**EXERCISE BRIEF:** Work through the records below and copy every line that includes "icon".

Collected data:

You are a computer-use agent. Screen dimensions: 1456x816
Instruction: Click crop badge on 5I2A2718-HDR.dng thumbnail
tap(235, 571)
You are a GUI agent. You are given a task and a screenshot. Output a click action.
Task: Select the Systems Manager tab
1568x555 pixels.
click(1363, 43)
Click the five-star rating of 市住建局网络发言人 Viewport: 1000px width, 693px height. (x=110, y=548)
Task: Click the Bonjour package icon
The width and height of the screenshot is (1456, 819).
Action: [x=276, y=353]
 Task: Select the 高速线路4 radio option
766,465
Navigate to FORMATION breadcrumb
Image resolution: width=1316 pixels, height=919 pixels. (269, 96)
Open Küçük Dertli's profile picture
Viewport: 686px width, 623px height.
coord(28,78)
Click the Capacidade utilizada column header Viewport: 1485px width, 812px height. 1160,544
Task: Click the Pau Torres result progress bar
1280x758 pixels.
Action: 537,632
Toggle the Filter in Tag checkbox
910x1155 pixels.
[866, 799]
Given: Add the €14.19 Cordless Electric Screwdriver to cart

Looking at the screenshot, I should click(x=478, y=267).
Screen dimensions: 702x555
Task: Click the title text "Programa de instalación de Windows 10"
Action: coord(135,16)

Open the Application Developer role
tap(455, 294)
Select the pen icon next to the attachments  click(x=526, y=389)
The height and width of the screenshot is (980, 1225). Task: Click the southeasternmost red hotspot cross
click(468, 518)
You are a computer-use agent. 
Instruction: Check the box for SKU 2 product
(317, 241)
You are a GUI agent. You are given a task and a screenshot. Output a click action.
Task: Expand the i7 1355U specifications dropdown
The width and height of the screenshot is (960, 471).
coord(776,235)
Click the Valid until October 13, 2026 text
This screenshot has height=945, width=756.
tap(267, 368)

**EXERCISE RESULT:**
Task: Click the Bonjour package icon
Select the pen icon next to the attachments  click(x=526, y=389)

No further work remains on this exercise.